Werte KUNST-Freunde,

der Besuch eines Beethoven/Wagner-Symposions, das am Wochenende vom Bonner Wagner-Verband ausgerichtet wurde, und in dem es u.a. um den politischen Beethoven ging, gab mir die schöne Gelegenheit, in der Bundeskunsthalle eine Ausstellung zum 100. Geburtstag von Joseph Beuys zu besuchen. Hier wird (noch bis zum 1. November) auf die Nähe der künstlerisch-sozialen Ideen des Bildhauers („Plastikers“) Wilhelm Lehmbruck zu den gesellschaftsumspannenden Werken von Joseph Beuys hingewiesen.

Liest man sich die diversen Manifeste durch, die Beuys in Zusammenhang mit der „Freien Internationalen Universität“ und seinen anderen Aktionen bis hin zur unheimlich gegenwärtig anmutenden Kasseler Aktion „7000 Eichen“ veröffentlicht hat, und vergegenwärtigt man sich, dass Beuys‘ Kunstbegriff sich nicht auf das Schaffen traditioneller, in Museen und Galerien ausstellbarer und in Opern- und Konzerthäusern aufführbarer Werke bezog, begreift man sofort die Nähe mancher seiner utopistischen (??) Gedanken zu den Revolutionsschriften Richard Wagners, die, zumal fünf Tage vor der nächsten Bundestagswahl, wenig von ihrer Aktualität verloren haben – sehen wir einmal davon ab, dass Wagners Analysen der sozialen Wirklichkeit richtiger waren und leider immer noch sind als die Schlüsse betr. seiner „sozialen Plastik“, die er daraus zog.

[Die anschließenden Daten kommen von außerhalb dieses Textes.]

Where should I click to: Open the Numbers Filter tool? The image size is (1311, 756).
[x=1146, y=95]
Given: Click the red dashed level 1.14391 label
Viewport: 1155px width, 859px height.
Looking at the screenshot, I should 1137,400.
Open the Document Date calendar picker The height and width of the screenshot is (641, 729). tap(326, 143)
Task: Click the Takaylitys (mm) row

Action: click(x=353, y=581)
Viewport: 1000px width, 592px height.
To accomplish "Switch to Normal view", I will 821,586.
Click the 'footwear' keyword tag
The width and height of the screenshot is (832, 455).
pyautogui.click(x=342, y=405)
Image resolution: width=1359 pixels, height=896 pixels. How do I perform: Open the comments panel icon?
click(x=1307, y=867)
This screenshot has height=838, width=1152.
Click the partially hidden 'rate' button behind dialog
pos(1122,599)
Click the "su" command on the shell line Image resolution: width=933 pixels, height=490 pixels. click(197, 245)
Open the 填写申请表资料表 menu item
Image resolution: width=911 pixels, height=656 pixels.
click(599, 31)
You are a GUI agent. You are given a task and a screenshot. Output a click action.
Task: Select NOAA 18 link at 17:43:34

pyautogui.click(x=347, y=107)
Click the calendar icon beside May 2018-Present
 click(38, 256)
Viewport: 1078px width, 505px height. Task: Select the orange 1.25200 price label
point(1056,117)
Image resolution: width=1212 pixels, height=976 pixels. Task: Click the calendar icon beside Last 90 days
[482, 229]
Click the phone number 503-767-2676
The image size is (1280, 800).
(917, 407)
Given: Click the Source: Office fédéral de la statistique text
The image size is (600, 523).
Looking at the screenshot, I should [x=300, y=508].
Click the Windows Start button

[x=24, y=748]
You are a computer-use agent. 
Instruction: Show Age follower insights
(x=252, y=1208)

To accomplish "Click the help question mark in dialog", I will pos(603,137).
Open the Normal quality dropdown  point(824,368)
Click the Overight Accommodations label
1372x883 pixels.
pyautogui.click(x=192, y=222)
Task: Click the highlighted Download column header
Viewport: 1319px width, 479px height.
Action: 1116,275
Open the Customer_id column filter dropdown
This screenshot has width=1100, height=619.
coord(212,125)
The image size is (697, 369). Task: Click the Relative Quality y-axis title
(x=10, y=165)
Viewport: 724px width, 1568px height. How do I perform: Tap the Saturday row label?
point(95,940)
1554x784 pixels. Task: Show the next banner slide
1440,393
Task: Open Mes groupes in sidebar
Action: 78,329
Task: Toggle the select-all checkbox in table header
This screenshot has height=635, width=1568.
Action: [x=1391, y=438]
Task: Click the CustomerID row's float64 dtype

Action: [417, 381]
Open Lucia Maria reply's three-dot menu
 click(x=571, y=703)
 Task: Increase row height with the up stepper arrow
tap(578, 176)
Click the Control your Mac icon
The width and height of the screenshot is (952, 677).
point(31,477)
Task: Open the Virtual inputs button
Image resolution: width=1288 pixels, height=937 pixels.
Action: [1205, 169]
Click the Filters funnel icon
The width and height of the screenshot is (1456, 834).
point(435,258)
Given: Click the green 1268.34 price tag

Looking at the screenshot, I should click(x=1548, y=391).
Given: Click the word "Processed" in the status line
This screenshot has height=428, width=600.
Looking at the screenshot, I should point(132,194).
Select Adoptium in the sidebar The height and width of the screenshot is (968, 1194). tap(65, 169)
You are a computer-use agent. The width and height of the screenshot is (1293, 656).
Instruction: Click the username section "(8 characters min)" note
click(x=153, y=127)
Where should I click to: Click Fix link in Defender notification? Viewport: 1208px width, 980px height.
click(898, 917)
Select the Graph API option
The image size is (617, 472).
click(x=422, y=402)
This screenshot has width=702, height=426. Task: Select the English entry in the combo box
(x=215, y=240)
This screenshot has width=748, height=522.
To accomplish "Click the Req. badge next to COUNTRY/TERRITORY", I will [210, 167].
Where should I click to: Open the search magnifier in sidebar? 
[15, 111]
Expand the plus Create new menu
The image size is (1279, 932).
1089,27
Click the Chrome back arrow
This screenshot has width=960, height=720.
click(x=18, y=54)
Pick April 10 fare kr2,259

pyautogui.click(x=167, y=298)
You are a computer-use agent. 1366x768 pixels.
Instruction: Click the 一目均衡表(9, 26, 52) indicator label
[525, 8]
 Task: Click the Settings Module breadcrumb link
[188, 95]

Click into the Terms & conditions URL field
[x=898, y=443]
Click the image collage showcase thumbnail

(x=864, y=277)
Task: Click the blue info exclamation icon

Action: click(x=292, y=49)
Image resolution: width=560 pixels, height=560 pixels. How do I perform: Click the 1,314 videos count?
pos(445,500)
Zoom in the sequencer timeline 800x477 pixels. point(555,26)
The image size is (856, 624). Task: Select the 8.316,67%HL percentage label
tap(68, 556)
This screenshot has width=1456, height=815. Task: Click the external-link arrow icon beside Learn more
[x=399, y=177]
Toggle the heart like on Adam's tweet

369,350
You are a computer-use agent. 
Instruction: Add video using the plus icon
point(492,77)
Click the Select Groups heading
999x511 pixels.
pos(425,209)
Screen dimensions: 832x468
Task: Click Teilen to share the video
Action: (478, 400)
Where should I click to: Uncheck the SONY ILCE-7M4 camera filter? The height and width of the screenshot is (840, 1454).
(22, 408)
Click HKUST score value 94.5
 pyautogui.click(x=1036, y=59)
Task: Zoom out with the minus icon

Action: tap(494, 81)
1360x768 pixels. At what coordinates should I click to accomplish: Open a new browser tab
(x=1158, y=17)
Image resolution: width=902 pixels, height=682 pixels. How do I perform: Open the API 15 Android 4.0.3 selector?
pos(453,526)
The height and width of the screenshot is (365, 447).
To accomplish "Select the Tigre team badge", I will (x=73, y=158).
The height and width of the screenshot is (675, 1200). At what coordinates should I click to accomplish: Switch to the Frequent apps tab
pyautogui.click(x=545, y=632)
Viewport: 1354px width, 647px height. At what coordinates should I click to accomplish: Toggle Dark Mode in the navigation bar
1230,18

Aber vergleichen Sie selbst – und lesen Sie Wagners Texte, die er um 1850 herum schrieb. Und Beuys‘ Bemerkungen über den Weltzustand, die immer noch gut in die Parteistreitigkeiten dieser Tage passen. Leider…

Ihr Frank Piontek

WAGNER / BEUYS
Wundern wir uns daher nicht, wenn auch die Kunst nach Gelde geht, denn nach seiner Freiheit,
seinem Gotte strebt Alles: unser Gott aber ist das Geld, unsere Religion der Gelderwerb.
Die Kunst bleibt an sich aber immer, was sie ist; wir müssen nur sagen, dass sie in der modernen
Öffentlichkeit nicht vorhanden ist; sie lebt aber, und hat im Bewusstsein des Individuums immer als
eine, unteilbare schöne Kunst gelebt. Somit ist der Unterschied nur der: bei den Griechen war sie
im öffentlichen Bewusstsein vorhanden, wogegen sie heute nur im Bewusstsein des Einzelnen, im
Gegensatze zu dem öffentlichen Unbewusstsein davon, da ist. Zur Zeit ihrer Blüte war die Kunst
bei den Griechen daher konservativ, weil sie dem öffentlichen Bewusstsein als ein gültiger und
entsprechender Ausdruck vorhanden war: bei uns ist die echte Kunst revolutionär, weil sie nur im
Gegensatze zur gültigen Allgemeinheit existiert.
Ist dann die menschliche Gesellschaft dereinst so menschlich schön und edel entwickelt, wie wir es
allerdings durch die Wirksamkeit unserer Kunst allein nicht erreichen werden, wie wir es aber im
Verein mit den unausbleiblich bevorstehenden großen sozialen Revolutionen (Hervorhebung: F.P.)
hoffen dürfen und erstreben müssen, so werden die theatralischen Vorstellungen auch die ersten
gemeinsamen Unternehmungen sein, bei denen der Begriff von Geld und Erwerb gänzlich
schwindet; denn, gedeiht die Erziehung unter den obigen Voraussetzungen immer mehr zu einer
künstlerischen, so werden wir einst so weit alle selbst Künstler sein, dass wir gerade als Künstler
zuerst nur um der Sache, der Kunstangelegenheit selbst, nicht um eines nebenbei liegenden
gewerblichen Zweckes willen, zu einer gemeinsamen freien Wirksamkeit uns vereinigen können.
Die Kunst und ihre Institute, deren zu wünschende Organisation hier eben nur sehr flüchtig
angedeutet werden dürfte, können somit die Vorläufer und Muster aller künftigen
Gemeindeinstitutionen werden: der Geist, der eine künstlerische Körperschaft zur Erreichung ihres
wahren Zweckes verbindet, würde sich in jeder anderen gesellschaftlichen Vereinigung
wiedergewinnen lassen, die sich einen bestimmten menschenwürdigen Zweck stellt; denn eben all‘
unser zukünftiges gesellschaftliches Gebaren soll und kann, wenn wir das Richtige erreichen, nur
rein künstlerischer Natur noch sein, wie es allein den edlen Fähigkeiten des Menschen angemessen
ist.
Wer wird demnach aber der Künstler der Zukunft sein? Der Dichter? Der Darsteller? Der Musiker?
Der Plastiker? – Sagen wir es kurz: das Volk. Dasselbige Volk, dem wir selbst heutzutage das in
unserer Erinnerung lebende, von uns mit Entstellung nur nachgebildete, einzige wahre Kunstwerk,
dem wir die Kunst überhaupt einzig verdanken.